▶ What you have to do: Word for word, repeat each line of the listing below.

▶ Working data:
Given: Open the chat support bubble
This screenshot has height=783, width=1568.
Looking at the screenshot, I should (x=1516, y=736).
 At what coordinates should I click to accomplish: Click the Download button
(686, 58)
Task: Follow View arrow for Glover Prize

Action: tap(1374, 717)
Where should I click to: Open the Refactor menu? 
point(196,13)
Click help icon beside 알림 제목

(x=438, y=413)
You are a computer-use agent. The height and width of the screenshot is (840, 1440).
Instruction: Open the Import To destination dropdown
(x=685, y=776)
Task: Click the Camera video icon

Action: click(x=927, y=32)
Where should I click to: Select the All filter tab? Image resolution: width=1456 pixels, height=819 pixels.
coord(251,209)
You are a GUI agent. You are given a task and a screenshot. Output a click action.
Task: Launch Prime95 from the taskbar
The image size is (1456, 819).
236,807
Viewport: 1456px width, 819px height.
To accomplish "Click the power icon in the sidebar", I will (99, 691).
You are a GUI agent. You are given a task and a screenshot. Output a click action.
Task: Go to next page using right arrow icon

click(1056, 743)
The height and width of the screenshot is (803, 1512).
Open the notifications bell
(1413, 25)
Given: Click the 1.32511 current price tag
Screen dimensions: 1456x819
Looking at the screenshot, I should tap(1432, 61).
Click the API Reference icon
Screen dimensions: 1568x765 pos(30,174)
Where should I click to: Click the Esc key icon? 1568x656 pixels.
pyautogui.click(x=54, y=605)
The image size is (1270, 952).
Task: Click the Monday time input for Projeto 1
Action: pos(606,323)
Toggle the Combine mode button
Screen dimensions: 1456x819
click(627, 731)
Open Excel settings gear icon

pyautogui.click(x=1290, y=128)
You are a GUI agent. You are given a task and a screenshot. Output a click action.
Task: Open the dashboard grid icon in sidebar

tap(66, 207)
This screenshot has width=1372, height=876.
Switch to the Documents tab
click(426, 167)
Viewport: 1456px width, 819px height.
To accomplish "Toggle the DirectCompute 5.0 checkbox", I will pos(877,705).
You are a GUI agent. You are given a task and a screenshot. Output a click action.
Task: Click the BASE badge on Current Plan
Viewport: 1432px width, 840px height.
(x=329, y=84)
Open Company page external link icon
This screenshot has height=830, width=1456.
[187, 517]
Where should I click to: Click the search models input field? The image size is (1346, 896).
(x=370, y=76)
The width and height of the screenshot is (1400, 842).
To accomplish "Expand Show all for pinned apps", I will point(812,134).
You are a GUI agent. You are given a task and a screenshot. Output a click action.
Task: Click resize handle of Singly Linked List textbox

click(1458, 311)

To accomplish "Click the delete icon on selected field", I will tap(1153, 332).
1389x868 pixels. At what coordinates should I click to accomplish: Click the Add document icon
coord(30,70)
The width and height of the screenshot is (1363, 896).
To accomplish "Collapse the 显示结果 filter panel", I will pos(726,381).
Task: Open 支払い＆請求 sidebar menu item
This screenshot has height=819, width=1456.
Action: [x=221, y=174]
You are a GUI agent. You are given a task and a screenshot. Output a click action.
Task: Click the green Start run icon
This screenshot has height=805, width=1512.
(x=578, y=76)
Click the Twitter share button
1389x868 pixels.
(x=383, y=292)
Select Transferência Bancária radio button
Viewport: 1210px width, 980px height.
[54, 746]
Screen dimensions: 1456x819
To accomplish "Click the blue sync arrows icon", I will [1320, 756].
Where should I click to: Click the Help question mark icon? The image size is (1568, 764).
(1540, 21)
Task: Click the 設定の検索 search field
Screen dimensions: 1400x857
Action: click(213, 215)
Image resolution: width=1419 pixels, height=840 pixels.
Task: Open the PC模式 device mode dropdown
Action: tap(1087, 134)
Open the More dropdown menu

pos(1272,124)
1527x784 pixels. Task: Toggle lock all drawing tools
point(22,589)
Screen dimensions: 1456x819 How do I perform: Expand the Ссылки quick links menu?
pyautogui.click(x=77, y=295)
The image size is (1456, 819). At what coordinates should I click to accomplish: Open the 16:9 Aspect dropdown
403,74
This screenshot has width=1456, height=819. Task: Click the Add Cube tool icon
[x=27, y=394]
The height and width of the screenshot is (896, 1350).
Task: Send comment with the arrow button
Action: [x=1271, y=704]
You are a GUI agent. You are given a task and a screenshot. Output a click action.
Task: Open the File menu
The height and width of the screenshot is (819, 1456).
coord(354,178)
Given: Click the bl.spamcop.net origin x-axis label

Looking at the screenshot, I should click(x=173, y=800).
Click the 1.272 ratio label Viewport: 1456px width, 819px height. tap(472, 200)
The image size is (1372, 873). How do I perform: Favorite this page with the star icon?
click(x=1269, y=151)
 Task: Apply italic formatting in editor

▶ Answer:
Given: Open the chat support bubble
This screenshot has height=783, width=1568.
Looking at the screenshot, I should (x=1516, y=736).
 At what coordinates should I click to accomplish: Click the Download button
(686, 58)
Task: Follow View arrow for Glover Prize

Action: tap(1374, 717)
Where should I click to: Open the Refactor menu? 
point(196,13)
Click help icon beside 알림 제목

(x=438, y=413)
You are a computer-use agent. The height and width of the screenshot is (840, 1440).
Instruction: Open the Import To destination dropdown
(x=685, y=776)
Task: Click the Camera video icon

Action: click(x=927, y=32)
Where should I click to: Select the All filter tab? Image resolution: width=1456 pixels, height=819 pixels.
coord(251,209)
You are a GUI agent. You are given a task and a screenshot. Output a click action.
Task: Launch Prime95 from the taskbar
The image size is (1456, 819).
236,807
Viewport: 1456px width, 819px height.
To accomplish "Click the power icon in the sidebar", I will (99, 691).
You are a GUI agent. You are given a task and a screenshot. Output a click action.
Task: Go to next page using right arrow icon

click(1056, 743)
The height and width of the screenshot is (803, 1512).
Open the notifications bell
(1413, 25)
Given: Click the 1.32511 current price tag
Screen dimensions: 1456x819
Looking at the screenshot, I should tap(1432, 61).
Click the API Reference icon
Screen dimensions: 1568x765 pos(30,174)
Where should I click to: Click the Esc key icon? 1568x656 pixels.
pyautogui.click(x=54, y=605)
The image size is (1270, 952).
Task: Click the Monday time input for Projeto 1
Action: pos(606,323)
Toggle the Combine mode button
Screen dimensions: 1456x819
click(627, 731)
Open Excel settings gear icon

pyautogui.click(x=1290, y=128)
You are a GUI agent. You are given a task and a screenshot. Output a click action.
Task: Open the dashboard grid icon in sidebar

tap(66, 207)
This screenshot has width=1372, height=876.
Switch to the Documents tab
click(426, 167)
Viewport: 1456px width, 819px height.
To accomplish "Toggle the DirectCompute 5.0 checkbox", I will pos(877,705).
You are a GUI agent. You are given a task and a screenshot. Output a click action.
Task: Click the BASE badge on Current Plan
Viewport: 1432px width, 840px height.
(x=329, y=84)
Open Company page external link icon
This screenshot has height=830, width=1456.
[187, 517]
Where should I click to: Click the search models input field? The image size is (1346, 896).
(x=370, y=76)
The width and height of the screenshot is (1400, 842).
To accomplish "Expand Show all for pinned apps", I will point(812,134).
You are a GUI agent. You are given a task and a screenshot. Output a click action.
Task: Click resize handle of Singly Linked List textbox

click(1458, 311)

To accomplish "Click the delete icon on selected field", I will tap(1153, 332).
1389x868 pixels. At what coordinates should I click to accomplish: Click the Add document icon
coord(30,70)
The width and height of the screenshot is (1363, 896).
To accomplish "Collapse the 显示结果 filter panel", I will pos(726,381).
Task: Open 支払い＆請求 sidebar menu item
This screenshot has height=819, width=1456.
Action: [x=221, y=174]
You are a GUI agent. You are given a task and a screenshot. Output a click action.
Task: Click the green Start run icon
This screenshot has height=805, width=1512.
(x=578, y=76)
Click the Twitter share button
1389x868 pixels.
(x=383, y=292)
Select Transferência Bancária radio button
Viewport: 1210px width, 980px height.
[54, 746]
Screen dimensions: 1456x819
To accomplish "Click the blue sync arrows icon", I will [1320, 756].
Where should I click to: Click the Help question mark icon? The image size is (1568, 764).
(1540, 21)
Task: Click the 設定の検索 search field
Screen dimensions: 1400x857
Action: click(213, 215)
Image resolution: width=1419 pixels, height=840 pixels.
Task: Open the PC模式 device mode dropdown
Action: tap(1087, 134)
Open the More dropdown menu

pos(1272,124)
1527x784 pixels. Task: Toggle lock all drawing tools
point(22,589)
Screen dimensions: 1456x819 How do I perform: Expand the Ссылки quick links menu?
pyautogui.click(x=77, y=295)
The image size is (1456, 819). At what coordinates should I click to accomplish: Open the 16:9 Aspect dropdown
403,74
This screenshot has width=1456, height=819. Task: Click the Add Cube tool icon
[x=27, y=394]
The height and width of the screenshot is (896, 1350).
Task: Send comment with the arrow button
Action: [x=1271, y=704]
You are a GUI agent. You are given a task and a screenshot. Output a click action.
Task: Open the File menu
The height and width of the screenshot is (819, 1456).
coord(354,178)
Given: Click the bl.spamcop.net origin x-axis label

Looking at the screenshot, I should click(x=173, y=800).
Click the 1.272 ratio label Viewport: 1456px width, 819px height. tap(472, 200)
The image size is (1372, 873). How do I perform: Favorite this page with the star icon?
click(x=1269, y=151)
 Task: Apply italic formatting in editor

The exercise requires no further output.